SHORT TASK: From the passage below about Finolex Industries' PVC pipe advertisement, list every company, team, league, or governing body it names.

SELECTED PASSAGE:
··········

Prakash Chhabria has taken his father's legacy to a new level by turning a commodity-based business into a consumer-facing one
A look-alike of superstar Rajinikanth strides onto a dusty cricket ground, clad in a traditional lungi, armed with a solid pipe instead of a cricket bat. Requiring an impossible 60 runs to win off the last ball, the actor exhorts several players to bowl at him simultaneously. Brandishing the pipe like a sword, he dispatches the deliveries hurled at him over the boundary ropes and wins the match, obviously, emphatically yelling in classic Rajinikanth fashion: “This is the leader’s style to bring a miracle, let me remind it.”
This was the television advertisement for one of Finolex Industries’ core products—PVC (polyvinyl chloride) pipes, used extensively in agriculture and construction. Conceptualised by its executive chairman Prakash Chhabria, it aimed to ride a cricket-crazy wave when local team Pune Warriors made its debut in the Indian Premier League 2011. (The franchise was terminated by the BCCI in October 2013 over payment defaults.)

··········

DATA:
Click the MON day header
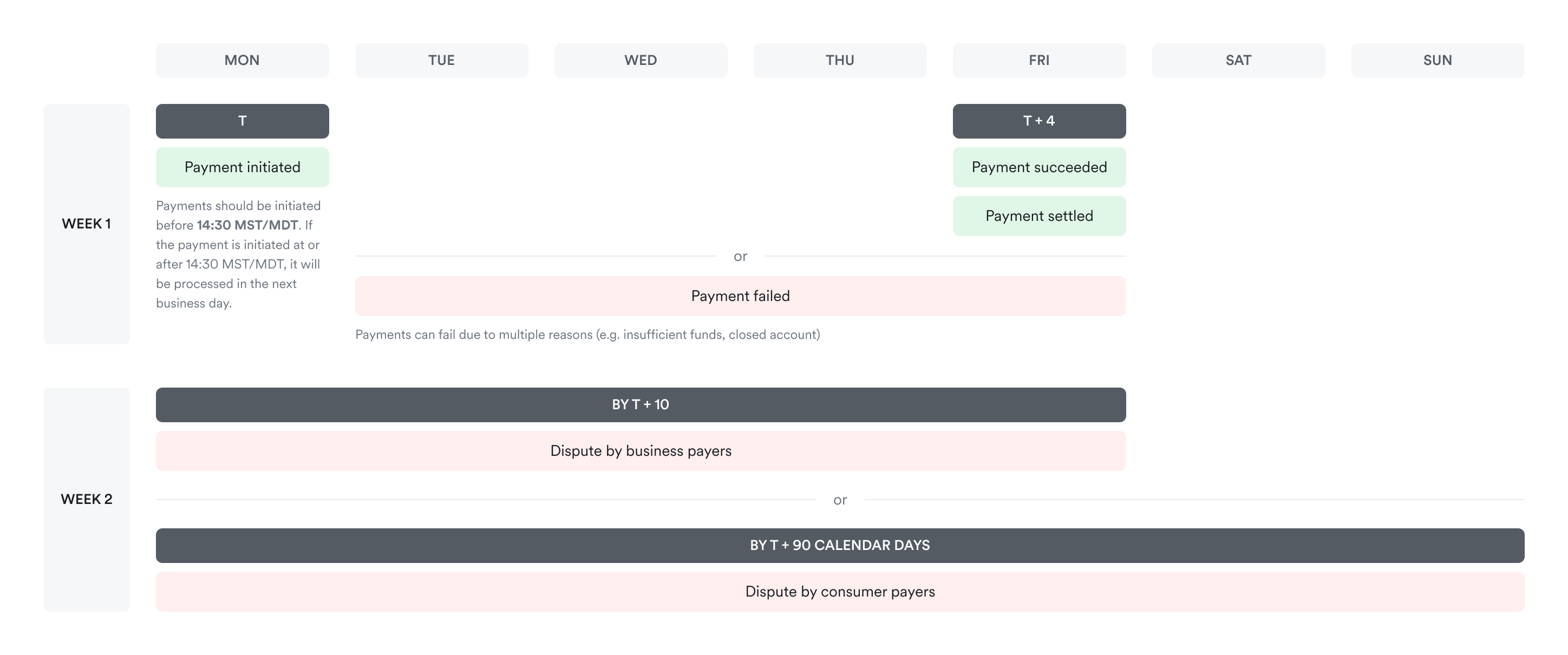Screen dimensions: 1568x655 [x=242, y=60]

··········

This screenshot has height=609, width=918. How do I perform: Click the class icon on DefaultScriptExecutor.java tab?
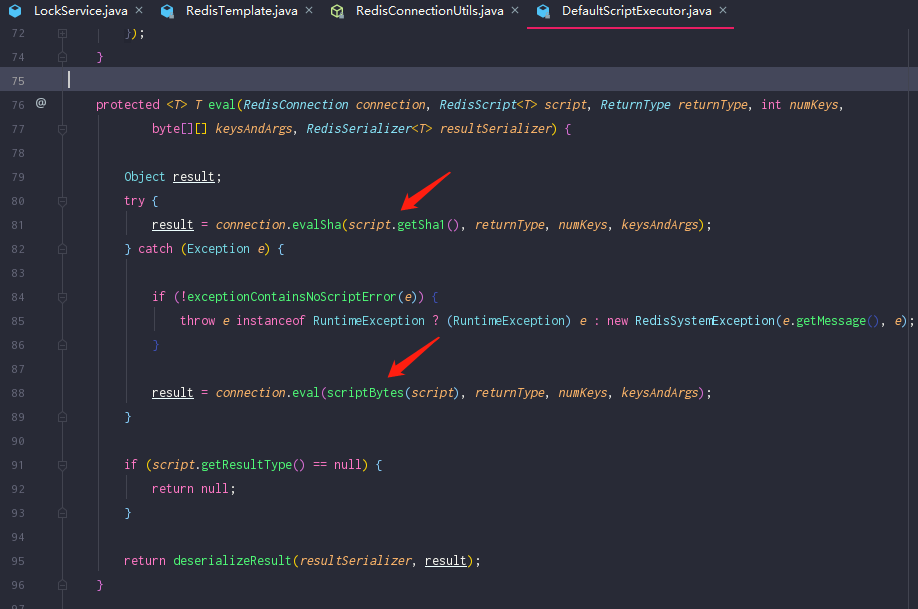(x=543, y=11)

··········

COMPLETE RESPONSE:
Finolex Industries
Pune Warriors
Indian Premier League
BCCI